Eyewitness Reports
Today the darkness doesn’t surpass the wonder.
Today fireflies and wildfires exist in the same breath.
One light not canceling the other.
Someone’s flannel shirt hung on a broken fence.
It’s easy to find prayers in the scrub-rose, mementos
in the sagebrush we never cut back.
Today the darkness is more like a lightness,
a love potion created from honeysuckle vines.
And beyond the shadows, there’s starlings
and starshine, cloudstorms and cloudscape,
someone’s description of the sea.
Maybe today light is simmering in an apology,
maybe there’s a hint of radiance in your split
pea soup. Today what we are making will sustain us,
fill our bodies, our bowls, and when we misspell
hate as gate, there’s an opening to the garden
through our typos where we enter a kinder world.
During A Lunar Eclipse, You Tell Me Your Mom Explained
Mutual Masturbation to You When You Were Eleven
for JHG
Forget about first base, let’s talk about
the strike zone, the snatch-catch, the designated hitter,
how Dick Stuart took his gum from his mouth
every time he went up to bat—oh the choke grip, squeeze
play, spitball, spitball, tobacco on the floor of the dugout.
Forget Mickey Mouse, let me show you the phallic castle
on the Little Mermaid video case, raise the volume
when Aladdin says, Good teenagers, take off your clothes, and pause
thirty-eight minutes into The Rescuers so you can see
the topless woman in the window above the mice as they fly
through the city in a sardine can—pause it, rewind, replay again.

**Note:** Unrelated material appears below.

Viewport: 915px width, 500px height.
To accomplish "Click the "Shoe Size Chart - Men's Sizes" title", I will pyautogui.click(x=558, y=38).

Forget grocery shopping, but remember the 80’s neon Pepsi
cans spelled out SEX alarming the shoppers at Safeway.
And the naked man on the pack of Camel cigarettes,
the guy on page 602 of the ’75 Sears catalog,
and the ice cube woman reclining in a glass of scotch.
Now, forget the first kiss, going together, holding hands,
and move right into the good stuff, the mother-you’re-terrifying-
me-and-I’ll-never-have-sex-for-years examples, she-bop, couples
on blankets in the middle of the field, dancing (metaphor,
metaphor) under the last bit of wedge of a shadowed-out moon.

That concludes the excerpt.